The director of The Nightmare Before Christmas and James and the Giant Peach, Selick says The Shadow King began life when he ran into then-Pixar creative John Lasseter at Skywalker Sound while completing 2009’s Coraline, for which Selick was Oscar-nominated. “He really loved the movie, loved what he was seeing, and then they screened Coraline at Pixar and everyone liked it. And they offered me a deal to make a stop-motion film. And it had to be for a much lower budget than the CG films,” says Selick. “Stop-motion films have never out of the gate been as successful as big CG films. The best stop-motion films live forever, though. And, as we see with Nightmare, make billions in merchandising.”

They made a deal that Selick would make a film, and he pitched a few, including Shadow King. Then, according to Selick, the project was put through the Pixar system. “It’s just how all their greatest successes [have been made]. [They] have their brain trust, and they rip things apart, they rebuild, rip things apart, rebuild,” says Selick. “He really couldn’t support my vision. He thought he could make it better. And so we kept changing and changing and changing.”

Then Alan Horn came to Disney as film boss and the movie was shut down. “Basically, John Lasseter couldn’t help himself. He tried to Disney-fy it until the budget went through the roof. It got shut down, and I was kind of down, I wasn’t sure I was going to make another movie again. But then the Key & Peele show started on Comedy Central, and it was Keegan-Michael Key and Jordan Peele who kind of inspired me to do another film. I loved what they did so much.”
Source: https://www.hollywoodreporter.com/movie ... 235239243/
Following the release of Wendell & Wild, Selick sat down with Double Toasted, via YouTube, and spoke about his career. Among the things mentioned is the fact that Selick has reacquired the rights to The Shadow King back from Disney and is therefore free to do whatever he wants with it.

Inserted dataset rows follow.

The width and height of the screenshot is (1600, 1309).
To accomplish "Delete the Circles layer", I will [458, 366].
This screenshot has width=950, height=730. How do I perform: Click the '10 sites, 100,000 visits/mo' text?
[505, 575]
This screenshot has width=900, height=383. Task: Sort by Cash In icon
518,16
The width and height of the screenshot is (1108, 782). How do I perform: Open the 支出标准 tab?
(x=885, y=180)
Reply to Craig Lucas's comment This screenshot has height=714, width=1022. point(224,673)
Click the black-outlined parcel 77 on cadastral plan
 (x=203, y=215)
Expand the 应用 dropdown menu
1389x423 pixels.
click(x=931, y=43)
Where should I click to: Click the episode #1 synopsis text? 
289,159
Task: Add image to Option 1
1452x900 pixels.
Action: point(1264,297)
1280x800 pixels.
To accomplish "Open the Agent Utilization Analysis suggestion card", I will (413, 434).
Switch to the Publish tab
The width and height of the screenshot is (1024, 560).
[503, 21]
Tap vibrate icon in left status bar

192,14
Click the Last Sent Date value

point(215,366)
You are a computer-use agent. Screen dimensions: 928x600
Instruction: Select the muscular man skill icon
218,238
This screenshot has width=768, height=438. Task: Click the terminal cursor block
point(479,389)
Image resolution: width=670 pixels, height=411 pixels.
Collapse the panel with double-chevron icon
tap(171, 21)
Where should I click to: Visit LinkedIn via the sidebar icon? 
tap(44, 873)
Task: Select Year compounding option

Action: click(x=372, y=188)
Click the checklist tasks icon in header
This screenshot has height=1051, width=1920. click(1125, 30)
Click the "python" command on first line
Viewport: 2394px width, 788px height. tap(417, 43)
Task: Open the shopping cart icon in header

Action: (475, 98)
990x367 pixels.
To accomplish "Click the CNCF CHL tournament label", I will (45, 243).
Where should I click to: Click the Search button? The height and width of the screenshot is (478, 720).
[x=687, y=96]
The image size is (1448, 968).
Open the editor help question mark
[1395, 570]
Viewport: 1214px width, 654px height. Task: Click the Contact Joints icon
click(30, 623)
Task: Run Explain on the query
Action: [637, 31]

"Guess what? I got the rights back from Disney and maybe if... [Wendell & Wild] is considered a success, maybe I'll revive The Shadow King... It'd be different, it'd be like my original story, which they claimed they loved, but then changed everything in it... in my mind it was sort of like a darker in tone Dumbo. You know, Dumbo is made fun of for his big ears and turns out, 'my god, that elephant can fly', well this was a kid with deformed hands and maybe they're not as cute as big ears and that was their problem, but that's a really messed up thing. He's going to get taught by a living shadow girl how to use those hands to not only make the greatest hand shadows in the world, but hand shadows that can come to life. I thought that was a good story and still think it is."
Source: https://screenrant.com/henry-selick-sha ... ts-future/
Selick also hopes to revive his shuttered project “The Shadow King,” revealing plans to initially release his original vision as a graphic novel in order to spur interest and act as a proof-of-concept for an eventual film Selick might offer to another director. This possible resurrection of “The Shadow King” under another filmmaker’s lens made an Annecy conversation between Selick and Laika’s Brian McLean all the more eventful, as Selick seized the opportunity to screen five minutes of nearly finished footage he completed when producing the ill-fated project at Pixar in 2011.

The first of two sequences featured a bald headed, white suited doppelganger for the Marvel villain Kingpin answer an urgent call while the shadow he casts takes on a malevolent life of its own, while the second sequence updated a clip circulating online with startling technical polish. Both ably imparted the director’s trademark sinister humor, lending the excerpt an additional bittersweet tinge.